文字列をデータとして扱う場合は C ロケールのほうが良くても、端末に出力する場合はユーザーが設定したロケールのほうが良い可能性があります。つまり出力先で使用するロケールを切り替えるということです。面倒ですがユーザーフレンドリーというのはこういうことです。結局のところ、コマンド毎にロケールの問題を正しく知って適切に使い分ける必要があります。

まとめ

  • sort -usort | uniq は現在の問題がすべて解決されれば一部の例外を除き同じ
  • 現在の Linux システムは、すべての文字に完全な照合順序が定義されていない
  • 多くの sort コマンドは POSIX ロケールではなく現在のロケールで「最終手段の比較」を行っているため、異なる文字列が同一とみなされる場合がある
  • 少し前のバージョンの uniq コマンドも現在のロケールで重複行を省いているため、異なる文字列が同一とみなされて削除される場合がある
  • 完全に POSIX に準拠したシステムであっても sort -usort | uniq は例外的な「すべての文字に完全な照合順序が定義されていない場合」において違いがある
  • 現時点では安全に重複行を除くのであれば LC_ALL=C sort -u または LC_ALL=C sort | LC_ALL=C uniq と書く必要がある

Linux 以外ではおおむね問題ないように思えますが、おそらくすべて(もしくはほとんど)の文字に完全な照合順序が定義されているからだと思われます。ここで Linux は POSIX に準拠してないと責めることはできません。なぜなら現在の POSIX Issue 7 ではまだ推奨されているだけで必須にはなっていない仕様だからです。POSIX では 2016 年頃に気づいた問題で 2018 年から推奨になった仕様です。また互換性の問題やらパフォーマンスの問題もあるので変更して問題ないかと言われたら悩む話です。

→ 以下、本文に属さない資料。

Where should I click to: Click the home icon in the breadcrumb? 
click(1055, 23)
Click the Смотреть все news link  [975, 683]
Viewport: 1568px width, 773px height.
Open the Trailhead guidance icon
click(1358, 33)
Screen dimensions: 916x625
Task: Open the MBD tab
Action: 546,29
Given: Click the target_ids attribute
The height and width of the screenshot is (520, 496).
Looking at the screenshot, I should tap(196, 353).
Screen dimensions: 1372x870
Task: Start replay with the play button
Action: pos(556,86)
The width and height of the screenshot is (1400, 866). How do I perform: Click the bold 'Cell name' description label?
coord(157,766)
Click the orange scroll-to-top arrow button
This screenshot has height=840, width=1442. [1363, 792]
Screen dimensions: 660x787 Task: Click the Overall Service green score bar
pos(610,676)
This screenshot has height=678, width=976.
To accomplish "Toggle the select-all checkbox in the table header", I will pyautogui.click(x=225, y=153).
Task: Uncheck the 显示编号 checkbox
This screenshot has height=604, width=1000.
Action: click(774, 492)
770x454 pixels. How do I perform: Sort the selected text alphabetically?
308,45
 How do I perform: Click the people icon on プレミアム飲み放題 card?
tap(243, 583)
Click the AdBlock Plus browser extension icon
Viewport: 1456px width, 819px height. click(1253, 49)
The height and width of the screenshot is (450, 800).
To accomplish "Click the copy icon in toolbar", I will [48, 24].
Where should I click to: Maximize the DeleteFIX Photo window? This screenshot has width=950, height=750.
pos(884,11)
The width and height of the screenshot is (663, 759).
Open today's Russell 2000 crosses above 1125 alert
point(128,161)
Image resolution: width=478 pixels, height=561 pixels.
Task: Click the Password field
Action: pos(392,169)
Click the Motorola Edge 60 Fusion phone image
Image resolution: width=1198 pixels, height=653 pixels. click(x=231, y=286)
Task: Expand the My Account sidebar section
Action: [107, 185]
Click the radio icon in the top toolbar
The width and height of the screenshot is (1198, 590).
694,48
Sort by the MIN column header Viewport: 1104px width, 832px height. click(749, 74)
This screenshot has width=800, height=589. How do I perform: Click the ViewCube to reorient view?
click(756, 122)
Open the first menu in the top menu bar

さいごに - シェルスクリプトの日本語処理はめんどくさい

シェルスクリプトがこのようなめんどくさい話になっているのは、歴史的な Unix コマンドが ASCII 文字しか考慮しておらず、POSIX が標準化された 1988 年(シェルとコマンドは 1992 年)にはまだ UTF-8 が登場していなかったからです。わずかに UTF-8 の誕生のほうが早いかもしれませんが標準化の作業に間に合うわけはありません。Unix コマンドは OS が一括して開発しているように思えるかもしれませんが、実はバラバラの人が自分の考えで作ったものの寄せ集めに過ぎません。したがって統一的な思想や設計もありません。そして歴史的な Unix コマンドがそのころから大きな変化がないのは、1990 年代に Unix を開発した AT&T が Unix 開発から撤退し、Unix の開発がほぼ停止してしまったからです。メンテナンス的な開発は続いていますが、歴史的な Unix コマンドは大きく変わらず不便なままです。新しいことをしたい場合や、より便利なコマンドは OS 以外のコマンドを使えば良いので、Unix の開発ベンダーは歴史的な Unix コマンドには後方互換性しか求めておらず、OS の機能として含める必要がない、OS の機能は今までのものが動けば十分というのが今の時代です。POSIX もまた新しい機能を追加するようなものではないので、Unix コマンドが変わらないというのは良いことではなく 1990 年代からずーっと不便なままなのです。POSIX は移植性のための標準規格なので、特定の OS ベンダーが必要だと思って実装した機能でも、それが直ちに POSIX に組み込まれることは有りません。POSIX で標準化された機能の範囲には現代の基準でほぼ必須の重要な機能ですらないということなのです。そもそも日本語処理って OS の機能として必要ですか? 日本語処理が重要なら他のプログラミング言語を使いましょうよ。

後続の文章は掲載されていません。